Designing One Unified Framework for High-Fidelity Face Reenactment and Swapping
Chao Xu, Jiangning Zhang, Yue Han, Guanzhong Tian, Xianfang Zeng, Ying Tai, Yabiao Wang, Chengjie Wang, Yong Liu
"Face reenactment and swapping share a similar identity and attribute manipulating pattern, but most methods treat them separately, which is redundant and practical-unfriendly. In this paper, we propose an effective end-to-end unified framework to achieve both tasks.
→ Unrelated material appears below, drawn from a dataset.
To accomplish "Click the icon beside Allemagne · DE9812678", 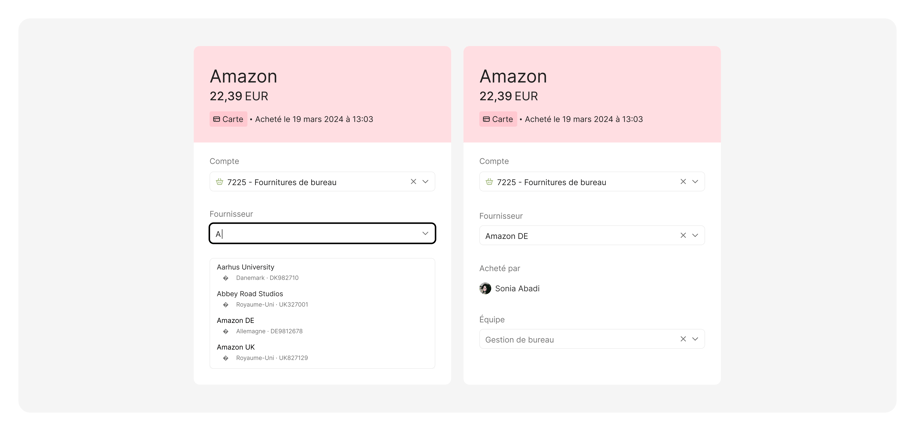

Unlike existing methods that directly utilize pre-estimated structures and do not fully exploit their potential similarity, our model sufficiently transfers identity and attribute based on learned disentangled representations to generate high-fidelity faces. Specifically, Feature Disentanglement first disentangles identity and attribute unsupervisedly. Then the proposed Attribute Transfer (AttrT) employs learned Feature Displacement Fields to transfer the attribute granularly, and Identity Transfer (IdT) explicitly models identity-related feature interaction to adaptively control the identity fusion. We joint AttrT and IdT according to their intrinsic relationship to further facilitate each task, i.e., help improve identity consistency in reenactment and attribute preservation in swapping. Extensive experiments demonstrate the superiority of our method."